Increasing the Civic and Political Participation of Women (2017)

Understanding the Risk of Strong Resistance

Research Team:

In 2016, USAID’s Center of Excellence on Democracy, Human Rights, and Governance launched its Learning Agenda—a set of research questions designed to address the issues that confront staff in USAID field offices working on the intersection of development and democracy, human rights, and governance. This literature review—produced by a team of UVA professors and graduate students representing the academic disciplines of anthropology, history, political science, religious studies, and sociology—synthesizes scholarship from diverse research traditions on the following Learning Agenda question:

What are the most effective ways to encourage women’s civic (e.g., volunteer, advocacy, etc.) and political (e.g., voting, running for office) participation? What are the risks to women of these strategies in contexts where resistance to changing gender norms is strong?

Building on an ODI report, “Women’s Voice and Leadership in Decision-Making: Assessing the Evidence” (2015) that identified seven strategies to support women’s civic and political representation, the UVA team focused on the second half of the research question, using a flexible systematic review process that included defining and operationalizing strong resistance. Overall, the team found that 1) research on resistance that aims to limit or end challenges to the status quo is under-theorized and in need of concept-building before researchers can make the analytical distinctions necessary to assess resistance fully and 2) where the literature does exist, it has an almost exclusive focus on female politicians.

With these limitations in mind, key findings include:

  • Resistance—which may include physical and sexual violence; social and familial censure; ostracization by the religious community; and various overt or subtle forms of restriction, deprivation, and exclusion—varies according to multiple factors, including by not limited to gender norms, the broader cultural context, regime type, local power structures, economic opportunities, and the form of participation sought.
  • All women do not experience the same levels of risk, and are not vulnerable to the same types of resistance.
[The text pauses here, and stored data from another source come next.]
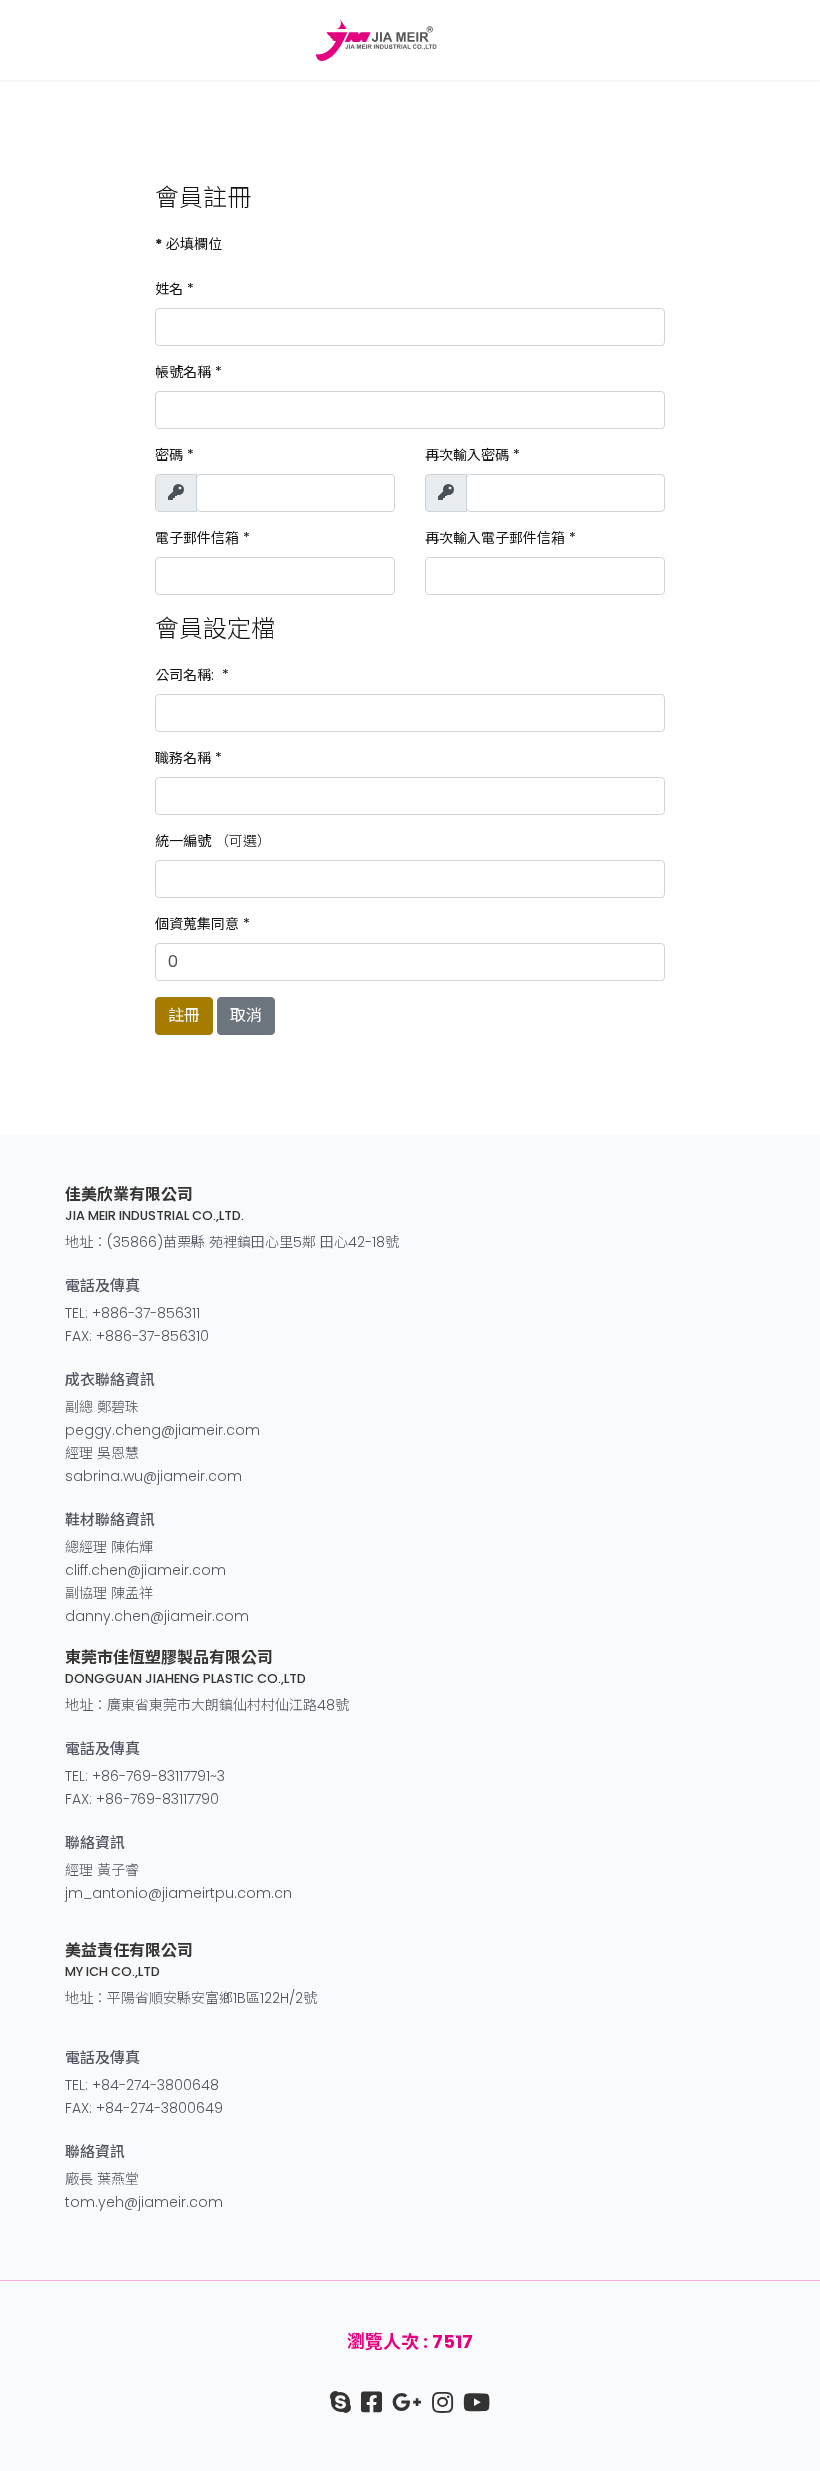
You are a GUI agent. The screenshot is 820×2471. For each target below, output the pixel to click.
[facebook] (366, 2403)
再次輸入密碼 (472, 455)
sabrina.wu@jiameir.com (153, 1476)
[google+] (402, 2403)
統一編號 (183, 841)
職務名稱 (188, 758)
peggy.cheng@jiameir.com (162, 1430)
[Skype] (340, 2403)
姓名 (174, 289)
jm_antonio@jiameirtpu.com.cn (178, 1893)
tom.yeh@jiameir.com (144, 2202)
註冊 (184, 1015)
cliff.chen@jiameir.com (145, 1570)
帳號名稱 (188, 372)
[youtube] (471, 2403)
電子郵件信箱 (202, 538)
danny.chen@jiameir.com (157, 1616)
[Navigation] (791, 40)
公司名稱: (192, 675)
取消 (246, 1015)
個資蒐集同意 (202, 924)
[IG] (437, 2403)
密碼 (174, 455)
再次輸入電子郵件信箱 (500, 538)
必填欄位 (188, 244)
For example, even within a single socio-cultural context, women who are marginalized (economically, racially, linguistically, religiously, or otherwise) are likely to bear greater burdens of risk.
  • Strong resistance in response to the seven strategies identified in the ODI report is not pervasive but does occur, and that it can discourage women’s participation.
  • Low to moderate resistance is ubiquitous, but generally has less deleterious effects.
  • Sites where strong resistance occurs vary within countries and even among local areas within a single country, suggesting that a country-level analysis of gender norms is inadequate and ineffective for assessing and understanding women’s risk of strong resistance.

The implications of these findings are that practitioner risk assessments should be:

  • Routine and done prior to engaging in any intervention, and require information extending far beyond local gender norms.
  • Focused on low to moderate forms of resistance in situations of backlash, and attentive to the possibility of strong resistance in situations of entrenched resistance.
  • Designed for the specific site where the intervention occurs, while remaining attentive to national- and individual-level factors that shape resistance.